Une telle politique va uniquement taper sur ceux qui ont besoin de subventions. C’est le gros du problème. Un festival comme Tomorrowland à l’Alpe d’Huez, il s’en fout des éco-conditions, parce qu’il s’en fout des subventions, du coup il peut faire tout ce qu’il veut. Mais celui qui doit faire attention, c’est le festival qui a besoin de subventions et qui potentiellement pose moins de problèmes que Tomorrowland… Je pense qu’il vaut mieux pivoter avec des leviers plus réglementaires, des interdictions, des bilans carbone obligatoires… Pour les grands festivals par exemple, je commence à proposer un plafond en bilan carbone, donc un budget carbone.
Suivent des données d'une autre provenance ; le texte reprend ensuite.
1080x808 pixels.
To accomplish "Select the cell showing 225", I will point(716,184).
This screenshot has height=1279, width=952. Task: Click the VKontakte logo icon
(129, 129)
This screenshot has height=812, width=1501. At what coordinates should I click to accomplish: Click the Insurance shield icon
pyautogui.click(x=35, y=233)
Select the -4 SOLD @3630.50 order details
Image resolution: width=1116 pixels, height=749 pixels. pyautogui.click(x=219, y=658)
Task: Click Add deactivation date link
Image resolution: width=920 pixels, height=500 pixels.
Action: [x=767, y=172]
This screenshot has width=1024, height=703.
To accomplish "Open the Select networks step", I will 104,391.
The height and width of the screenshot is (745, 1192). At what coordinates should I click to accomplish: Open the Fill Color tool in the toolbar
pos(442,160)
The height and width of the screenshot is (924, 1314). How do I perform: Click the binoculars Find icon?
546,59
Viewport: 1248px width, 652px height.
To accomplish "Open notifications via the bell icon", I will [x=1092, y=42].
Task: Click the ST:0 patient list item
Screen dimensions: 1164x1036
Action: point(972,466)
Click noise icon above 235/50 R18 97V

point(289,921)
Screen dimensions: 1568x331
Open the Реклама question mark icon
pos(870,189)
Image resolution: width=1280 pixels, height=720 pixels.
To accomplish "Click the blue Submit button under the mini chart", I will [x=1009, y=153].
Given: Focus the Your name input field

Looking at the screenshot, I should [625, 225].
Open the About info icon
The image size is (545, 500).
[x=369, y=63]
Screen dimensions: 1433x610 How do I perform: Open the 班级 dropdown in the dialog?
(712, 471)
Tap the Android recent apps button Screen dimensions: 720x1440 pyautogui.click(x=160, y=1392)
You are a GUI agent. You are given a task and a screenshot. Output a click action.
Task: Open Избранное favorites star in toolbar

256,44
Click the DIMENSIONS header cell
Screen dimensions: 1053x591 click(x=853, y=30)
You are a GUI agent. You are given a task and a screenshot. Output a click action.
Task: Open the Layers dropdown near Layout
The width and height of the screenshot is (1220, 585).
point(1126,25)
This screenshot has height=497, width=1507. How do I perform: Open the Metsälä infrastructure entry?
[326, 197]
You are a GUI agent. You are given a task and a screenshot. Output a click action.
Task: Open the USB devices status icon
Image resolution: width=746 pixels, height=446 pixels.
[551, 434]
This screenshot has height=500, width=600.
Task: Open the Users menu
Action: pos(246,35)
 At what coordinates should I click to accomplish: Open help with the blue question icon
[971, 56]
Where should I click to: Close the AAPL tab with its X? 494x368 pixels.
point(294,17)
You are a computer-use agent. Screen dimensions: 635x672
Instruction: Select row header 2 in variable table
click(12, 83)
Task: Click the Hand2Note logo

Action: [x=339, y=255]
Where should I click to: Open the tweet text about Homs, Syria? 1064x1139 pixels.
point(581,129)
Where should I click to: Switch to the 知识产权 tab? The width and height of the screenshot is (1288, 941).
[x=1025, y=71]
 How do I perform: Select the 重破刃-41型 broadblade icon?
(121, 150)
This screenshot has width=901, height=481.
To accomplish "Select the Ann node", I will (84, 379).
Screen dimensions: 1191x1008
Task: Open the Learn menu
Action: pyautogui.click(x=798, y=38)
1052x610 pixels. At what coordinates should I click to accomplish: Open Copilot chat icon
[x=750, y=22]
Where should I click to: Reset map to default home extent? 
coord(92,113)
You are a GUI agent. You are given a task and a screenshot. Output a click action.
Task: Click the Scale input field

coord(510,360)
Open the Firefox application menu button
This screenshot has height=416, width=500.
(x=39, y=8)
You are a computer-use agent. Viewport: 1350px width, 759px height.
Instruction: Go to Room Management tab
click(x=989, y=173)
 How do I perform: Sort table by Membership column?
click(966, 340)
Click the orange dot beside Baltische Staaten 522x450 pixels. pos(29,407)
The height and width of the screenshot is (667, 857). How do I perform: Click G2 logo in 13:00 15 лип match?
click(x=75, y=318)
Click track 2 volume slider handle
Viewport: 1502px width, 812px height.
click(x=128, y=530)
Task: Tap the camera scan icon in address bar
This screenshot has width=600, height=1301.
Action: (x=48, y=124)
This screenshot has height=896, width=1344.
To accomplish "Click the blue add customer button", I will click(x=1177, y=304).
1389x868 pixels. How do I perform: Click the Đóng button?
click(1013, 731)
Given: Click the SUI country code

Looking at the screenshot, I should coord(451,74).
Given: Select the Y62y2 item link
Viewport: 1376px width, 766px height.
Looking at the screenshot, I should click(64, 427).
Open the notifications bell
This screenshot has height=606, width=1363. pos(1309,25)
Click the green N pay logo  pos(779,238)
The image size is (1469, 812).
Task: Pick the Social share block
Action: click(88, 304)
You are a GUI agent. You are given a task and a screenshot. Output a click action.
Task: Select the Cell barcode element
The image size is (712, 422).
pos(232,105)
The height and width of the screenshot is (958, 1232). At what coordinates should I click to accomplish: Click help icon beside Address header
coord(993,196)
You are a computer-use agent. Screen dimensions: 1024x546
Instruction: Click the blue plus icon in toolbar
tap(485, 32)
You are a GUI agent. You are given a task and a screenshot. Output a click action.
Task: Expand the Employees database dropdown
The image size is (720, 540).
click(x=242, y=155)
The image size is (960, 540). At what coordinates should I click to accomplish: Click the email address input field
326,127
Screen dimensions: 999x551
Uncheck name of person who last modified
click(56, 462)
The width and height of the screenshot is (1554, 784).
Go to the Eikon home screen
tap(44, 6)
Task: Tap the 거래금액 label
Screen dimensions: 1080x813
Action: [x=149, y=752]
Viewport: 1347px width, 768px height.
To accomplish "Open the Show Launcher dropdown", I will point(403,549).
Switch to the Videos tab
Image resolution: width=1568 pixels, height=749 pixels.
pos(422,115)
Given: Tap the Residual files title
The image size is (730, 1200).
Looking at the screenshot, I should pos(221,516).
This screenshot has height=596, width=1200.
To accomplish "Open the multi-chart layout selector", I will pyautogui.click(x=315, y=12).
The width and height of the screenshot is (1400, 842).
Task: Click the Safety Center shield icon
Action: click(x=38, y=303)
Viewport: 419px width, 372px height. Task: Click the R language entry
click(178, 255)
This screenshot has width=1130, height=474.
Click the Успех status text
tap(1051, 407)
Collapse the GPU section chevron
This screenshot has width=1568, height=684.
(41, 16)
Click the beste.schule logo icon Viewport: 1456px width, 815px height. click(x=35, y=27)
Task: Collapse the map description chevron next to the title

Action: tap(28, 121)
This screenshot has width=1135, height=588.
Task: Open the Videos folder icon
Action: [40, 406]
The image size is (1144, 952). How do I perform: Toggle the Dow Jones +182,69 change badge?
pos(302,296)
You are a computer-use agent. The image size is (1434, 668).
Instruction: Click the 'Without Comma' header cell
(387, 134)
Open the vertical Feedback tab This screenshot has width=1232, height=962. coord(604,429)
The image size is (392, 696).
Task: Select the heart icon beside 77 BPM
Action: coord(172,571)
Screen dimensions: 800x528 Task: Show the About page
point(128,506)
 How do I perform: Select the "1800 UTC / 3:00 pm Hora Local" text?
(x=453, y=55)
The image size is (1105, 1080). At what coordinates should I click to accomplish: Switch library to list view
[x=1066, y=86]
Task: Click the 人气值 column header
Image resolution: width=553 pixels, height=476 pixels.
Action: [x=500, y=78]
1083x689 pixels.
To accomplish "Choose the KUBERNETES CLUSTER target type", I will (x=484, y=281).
L’autre écueil des éco-conditions, c’est de les mettre en œuvre sans indicateurs fiables, sans personnes compétentes pour assurer le suivi, et sans accompagnement. On a fait cette erreur avec les Zones à faibles émissions (ZFE). On les a mises en place sans accompagnement, sans compétences pour faire le suivi et sans outils. Résultat, les gens sont en colère, ils ne peuvent pas changer leurs véhicules, ils n’ont pas de solutions alternatives, ils sont coincés, d’autant qu’on n’a pas spécialement renforcé les transports en commun dans les ZFE. Ce n’est pas une mauvaise idée l’éco-condition, mais ça se réfléchit, ça se pense, c’est complexe.